**Task statement:** Your answer must be every record below, written out exactly as it appears.

**Stored data entries:**
---+---

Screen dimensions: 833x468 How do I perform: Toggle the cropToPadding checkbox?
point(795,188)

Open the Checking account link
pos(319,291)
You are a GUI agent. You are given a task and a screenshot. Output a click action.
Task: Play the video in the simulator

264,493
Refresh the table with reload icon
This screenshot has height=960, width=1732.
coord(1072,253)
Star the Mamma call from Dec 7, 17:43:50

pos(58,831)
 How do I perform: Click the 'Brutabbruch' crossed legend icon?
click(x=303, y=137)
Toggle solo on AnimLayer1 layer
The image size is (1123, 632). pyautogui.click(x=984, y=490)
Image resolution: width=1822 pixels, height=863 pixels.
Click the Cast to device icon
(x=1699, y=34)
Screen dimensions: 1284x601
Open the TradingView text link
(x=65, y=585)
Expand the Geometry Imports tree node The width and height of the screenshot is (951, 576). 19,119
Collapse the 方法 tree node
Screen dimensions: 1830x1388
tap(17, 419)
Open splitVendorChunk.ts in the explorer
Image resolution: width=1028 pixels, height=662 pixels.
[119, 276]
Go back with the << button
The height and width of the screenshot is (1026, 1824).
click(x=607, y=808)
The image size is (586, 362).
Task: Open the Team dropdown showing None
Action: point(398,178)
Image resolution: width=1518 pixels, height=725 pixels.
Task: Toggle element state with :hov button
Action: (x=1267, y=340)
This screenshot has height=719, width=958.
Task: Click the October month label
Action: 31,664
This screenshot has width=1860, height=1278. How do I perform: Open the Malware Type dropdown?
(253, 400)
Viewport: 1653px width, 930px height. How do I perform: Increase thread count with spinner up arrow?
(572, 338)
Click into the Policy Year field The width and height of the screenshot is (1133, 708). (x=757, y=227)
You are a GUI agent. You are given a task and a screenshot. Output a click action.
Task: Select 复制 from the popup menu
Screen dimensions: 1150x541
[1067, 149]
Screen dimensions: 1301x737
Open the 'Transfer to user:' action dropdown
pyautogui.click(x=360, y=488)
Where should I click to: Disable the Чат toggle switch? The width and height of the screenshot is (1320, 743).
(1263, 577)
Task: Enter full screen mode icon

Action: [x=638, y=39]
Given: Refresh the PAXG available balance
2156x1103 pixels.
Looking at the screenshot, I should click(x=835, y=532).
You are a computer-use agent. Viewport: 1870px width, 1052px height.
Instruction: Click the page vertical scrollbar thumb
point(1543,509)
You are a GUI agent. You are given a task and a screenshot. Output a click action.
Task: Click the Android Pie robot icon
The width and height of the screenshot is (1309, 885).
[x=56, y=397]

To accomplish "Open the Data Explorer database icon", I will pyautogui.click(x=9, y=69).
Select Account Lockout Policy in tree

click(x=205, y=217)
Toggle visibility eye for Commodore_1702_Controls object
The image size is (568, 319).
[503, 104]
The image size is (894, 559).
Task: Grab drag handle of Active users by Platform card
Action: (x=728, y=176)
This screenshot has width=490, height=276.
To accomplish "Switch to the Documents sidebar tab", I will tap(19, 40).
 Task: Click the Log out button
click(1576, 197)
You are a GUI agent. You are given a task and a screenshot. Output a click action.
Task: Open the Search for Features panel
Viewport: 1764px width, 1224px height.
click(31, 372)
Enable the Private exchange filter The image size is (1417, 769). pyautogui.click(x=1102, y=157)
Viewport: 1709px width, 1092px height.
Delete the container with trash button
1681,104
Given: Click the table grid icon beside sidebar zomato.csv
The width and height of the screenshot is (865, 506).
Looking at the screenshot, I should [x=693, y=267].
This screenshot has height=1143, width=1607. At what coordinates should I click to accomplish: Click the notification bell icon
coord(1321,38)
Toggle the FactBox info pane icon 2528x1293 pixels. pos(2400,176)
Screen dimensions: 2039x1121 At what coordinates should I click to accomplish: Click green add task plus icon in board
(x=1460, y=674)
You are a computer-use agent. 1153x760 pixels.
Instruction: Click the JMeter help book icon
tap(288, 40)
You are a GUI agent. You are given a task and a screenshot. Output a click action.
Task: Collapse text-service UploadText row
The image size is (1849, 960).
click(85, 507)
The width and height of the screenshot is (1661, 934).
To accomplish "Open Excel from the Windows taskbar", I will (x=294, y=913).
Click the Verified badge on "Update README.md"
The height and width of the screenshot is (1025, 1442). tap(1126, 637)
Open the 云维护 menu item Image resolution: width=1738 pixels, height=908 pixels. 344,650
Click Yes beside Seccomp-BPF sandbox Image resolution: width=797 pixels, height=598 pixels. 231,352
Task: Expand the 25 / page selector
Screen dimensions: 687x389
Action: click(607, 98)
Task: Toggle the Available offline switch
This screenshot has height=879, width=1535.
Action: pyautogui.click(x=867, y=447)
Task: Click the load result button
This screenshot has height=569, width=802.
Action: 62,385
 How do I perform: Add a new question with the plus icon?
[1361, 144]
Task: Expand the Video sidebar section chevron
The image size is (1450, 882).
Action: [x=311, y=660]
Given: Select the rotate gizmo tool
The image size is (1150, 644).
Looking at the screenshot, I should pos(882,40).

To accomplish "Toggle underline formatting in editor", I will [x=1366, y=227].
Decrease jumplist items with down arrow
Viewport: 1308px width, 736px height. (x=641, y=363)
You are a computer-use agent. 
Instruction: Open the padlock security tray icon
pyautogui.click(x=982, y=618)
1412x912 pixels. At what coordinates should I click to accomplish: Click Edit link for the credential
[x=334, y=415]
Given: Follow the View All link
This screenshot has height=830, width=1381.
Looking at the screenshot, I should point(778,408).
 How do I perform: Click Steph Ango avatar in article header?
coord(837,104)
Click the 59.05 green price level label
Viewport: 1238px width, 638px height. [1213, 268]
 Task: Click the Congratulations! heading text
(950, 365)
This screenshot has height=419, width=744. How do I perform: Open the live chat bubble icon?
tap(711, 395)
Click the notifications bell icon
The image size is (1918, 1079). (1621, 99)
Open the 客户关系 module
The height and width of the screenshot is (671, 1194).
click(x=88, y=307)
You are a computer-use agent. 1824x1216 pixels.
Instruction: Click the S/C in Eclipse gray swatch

---+---

**Task answer:**
Screen dimensions: 833x468 How do I perform: Toggle the cropToPadding checkbox?
point(795,188)

Open the Checking account link
pos(319,291)
You are a GUI agent. You are given a task and a screenshot. Output a click action.
Task: Play the video in the simulator

264,493
Refresh the table with reload icon
This screenshot has height=960, width=1732.
coord(1072,253)
Star the Mamma call from Dec 7, 17:43:50

pos(58,831)
 How do I perform: Click the 'Brutabbruch' crossed legend icon?
click(x=303, y=137)
Toggle solo on AnimLayer1 layer
The image size is (1123, 632). pyautogui.click(x=984, y=490)
Image resolution: width=1822 pixels, height=863 pixels.
Click the Cast to device icon
(x=1699, y=34)
Screen dimensions: 1284x601
Open the TradingView text link
(x=65, y=585)
Expand the Geometry Imports tree node The width and height of the screenshot is (951, 576). 19,119
Collapse the 方法 tree node
Screen dimensions: 1830x1388
tap(17, 419)
Open splitVendorChunk.ts in the explorer
Image resolution: width=1028 pixels, height=662 pixels.
[119, 276]
Go back with the << button
The height and width of the screenshot is (1026, 1824).
click(x=607, y=808)
The image size is (586, 362).
Task: Open the Team dropdown showing None
Action: point(398,178)
Image resolution: width=1518 pixels, height=725 pixels.
Task: Toggle element state with :hov button
Action: (x=1267, y=340)
This screenshot has height=719, width=958.
Task: Click the October month label
Action: 31,664
This screenshot has width=1860, height=1278. How do I perform: Open the Malware Type dropdown?
(253, 400)
Viewport: 1653px width, 930px height. How do I perform: Increase thread count with spinner up arrow?
(572, 338)
Click into the Policy Year field The width and height of the screenshot is (1133, 708). (x=757, y=227)
You are a GUI agent. You are given a task and a screenshot. Output a click action.
Task: Select 复制 from the popup menu
Screen dimensions: 1150x541
[1067, 149]
Screen dimensions: 1301x737
Open the 'Transfer to user:' action dropdown
pyautogui.click(x=360, y=488)
Where should I click to: Disable the Чат toggle switch? The width and height of the screenshot is (1320, 743).
(1263, 577)
Task: Enter full screen mode icon

Action: [x=638, y=39]
Given: Refresh the PAXG available balance
2156x1103 pixels.
Looking at the screenshot, I should click(x=835, y=532).
You are a computer-use agent. Viewport: 1870px width, 1052px height.
Instruction: Click the page vertical scrollbar thumb
point(1543,509)
You are a GUI agent. You are given a task and a screenshot. Output a click action.
Task: Click the Android Pie robot icon
The width and height of the screenshot is (1309, 885).
[x=56, y=397]

To accomplish "Open the Data Explorer database icon", I will pyautogui.click(x=9, y=69).
Select Account Lockout Policy in tree

click(x=205, y=217)
Toggle visibility eye for Commodore_1702_Controls object
The image size is (568, 319).
[503, 104]
The image size is (894, 559).
Task: Grab drag handle of Active users by Platform card
Action: (x=728, y=176)
This screenshot has width=490, height=276.
To accomplish "Switch to the Documents sidebar tab", I will tap(19, 40).
 Task: Click the Log out button
click(1576, 197)
You are a GUI agent. You are given a task and a screenshot. Output a click action.
Task: Open the Search for Features panel
Viewport: 1764px width, 1224px height.
click(31, 372)
Enable the Private exchange filter The image size is (1417, 769). pyautogui.click(x=1102, y=157)
Viewport: 1709px width, 1092px height.
Delete the container with trash button
1681,104
Given: Click the table grid icon beside sidebar zomato.csv
The width and height of the screenshot is (865, 506).
Looking at the screenshot, I should [x=693, y=267].
This screenshot has height=1143, width=1607. At what coordinates should I click to accomplish: Click the notification bell icon
coord(1321,38)
Toggle the FactBox info pane icon 2528x1293 pixels. pos(2400,176)
Screen dimensions: 2039x1121 At what coordinates should I click to accomplish: Click green add task plus icon in board
(x=1460, y=674)
You are a computer-use agent. 1153x760 pixels.
Instruction: Click the JMeter help book icon
tap(288, 40)
You are a GUI agent. You are given a task and a screenshot. Output a click action.
Task: Collapse text-service UploadText row
The image size is (1849, 960).
click(85, 507)
The width and height of the screenshot is (1661, 934).
To accomplish "Open Excel from the Windows taskbar", I will (x=294, y=913).
Click the Verified badge on "Update README.md"
The height and width of the screenshot is (1025, 1442). tap(1126, 637)
Open the 云维护 menu item Image resolution: width=1738 pixels, height=908 pixels. 344,650
Click Yes beside Seccomp-BPF sandbox Image resolution: width=797 pixels, height=598 pixels. 231,352
Task: Expand the 25 / page selector
Screen dimensions: 687x389
Action: click(607, 98)
Task: Toggle the Available offline switch
This screenshot has height=879, width=1535.
Action: pyautogui.click(x=867, y=447)
Task: Click the load result button
This screenshot has height=569, width=802.
Action: 62,385
 How do I perform: Add a new question with the plus icon?
[1361, 144]
Task: Expand the Video sidebar section chevron
The image size is (1450, 882).
Action: [x=311, y=660]
Given: Select the rotate gizmo tool
The image size is (1150, 644).
Looking at the screenshot, I should pos(882,40).

To accomplish "Toggle underline formatting in editor", I will [x=1366, y=227].
Decrease jumplist items with down arrow
Viewport: 1308px width, 736px height. (x=641, y=363)
You are a computer-use agent. 
Instruction: Open the padlock security tray icon
pyautogui.click(x=982, y=618)
1412x912 pixels. At what coordinates should I click to accomplish: Click Edit link for the credential
[x=334, y=415]
Given: Follow the View All link
This screenshot has height=830, width=1381.
Looking at the screenshot, I should point(778,408).
 How do I perform: Click Steph Ango avatar in article header?
coord(837,104)
Click the 59.05 green price level label
Viewport: 1238px width, 638px height. [1213, 268]
 Task: Click the Congratulations! heading text
(950, 365)
This screenshot has height=419, width=744. How do I perform: Open the live chat bubble icon?
tap(711, 395)
Click the notifications bell icon
The image size is (1918, 1079). (1621, 99)
Open the 客户关系 module
The height and width of the screenshot is (671, 1194).
click(x=88, y=307)
You are a computer-use agent. 1824x1216 pixels.
Instruction: Click the S/C in Eclipse gray swatch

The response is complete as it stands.